Now suppose you have more than 1 key. Well, then one of those keys is the root, some items are in the left branch and some items are in the right branch.
How big are those left and right branches? Well it depends on what is the root element. Since you need to consider the total amount of possible trees, we have to consider all configurations (all possible root values) -- so we iterate over all possible values.
For each iteration i, we know that i is at the root, i - 1 nodes are on the left branch and numKeys - i nodes are on the right branch. But, of course, we already have a function that counts the total number of tree configurations given the number of nodes! It's the function we're writing. So, recursive call the function to get the number of possible tree configurations of the left and right subtrees. The total number of trees possible with i at the root is then the product of those two numbers (for each configuration of the left subtree, all possible right subtrees can happen).
After you sum it all up, you're done.
So, if you kind of lay it out there's nothing special with calling the function recursively from within a loop -- it's just a tool that we need for our algorithm. I would also recommend (as Grammin did) to run this through a debugger and see what is going on at each step.
Each call has its own variable space, as one would expect. The complexity comes from the fact that the execution of the function is "interrupted" in order to execute -again- the same function.
This code:
for (root=1; root<=numKeys; root++) {
left = countTrees(root - 1);
right = countTrees(numKeys - root);
// number of possible trees with this root == left*right
sum += left*right;
}
Could be rewritten this way in Plain C:
root = 1;
Loop:
if ( !( root <= numkeys ) ) {
goto EndLoop;
}
left = countTrees( root -1 );
right = countTrees ( numkeys - root );
sum += left * right
++root;
goto Loop;
EndLoop:
// more things...
It is actually translated by the compiler to something like that, but in assembler. As you can see the loop is controled by a pair of variables, numkeys and root, and their values are not modified because of the execution of another instance of the same procedure. When the callee returns, the caller resumes the execution, with the same values for all values it had before the recursive call.
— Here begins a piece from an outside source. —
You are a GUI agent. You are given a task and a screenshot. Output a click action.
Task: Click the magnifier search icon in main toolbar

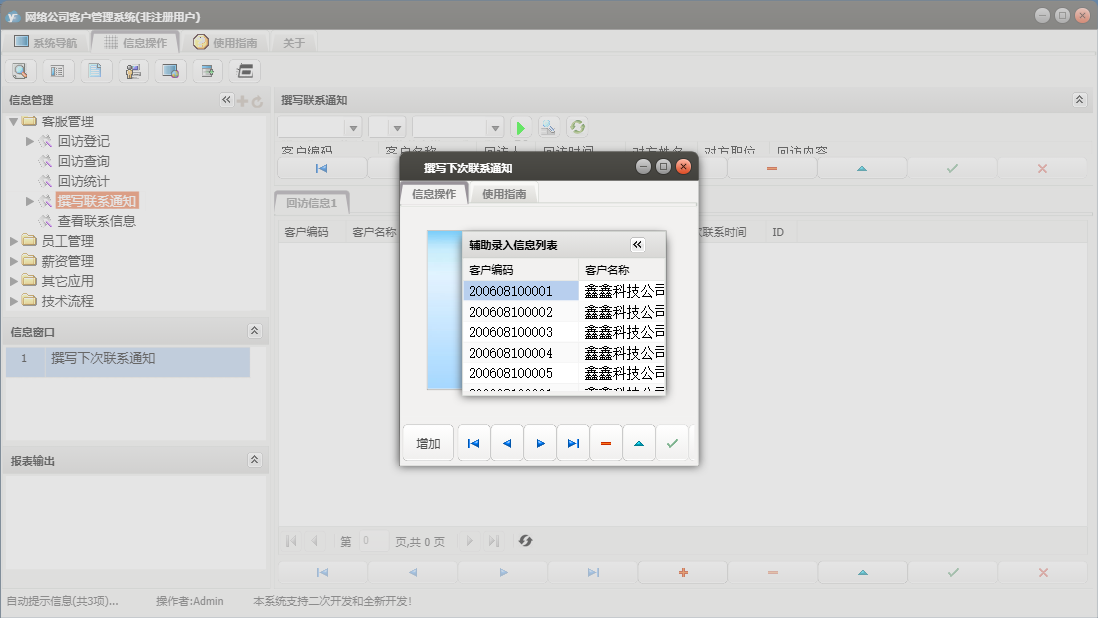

IMO, key element here is to understand function call frames, call stack, and how they work together.
In your example, you have bunch of local variables which are initialised but not finalised in the first call. It's important to observe those local variables to understand the whole idea. At each call, the local variables are updated and finally returned in a backwards manner (most likely it's stored in a register before each function call frame is popped off from the stack) up until it's added to the initial function call's sum variable.
The important distinction here is - where to return. If you need accumulated sum value like in your example, you cannot return inside the function which would cause to early-return/exit. However, if you depend on a value to be in a certain state, then you can check if this state is hit inside the for loop and return immediately without going all the way up.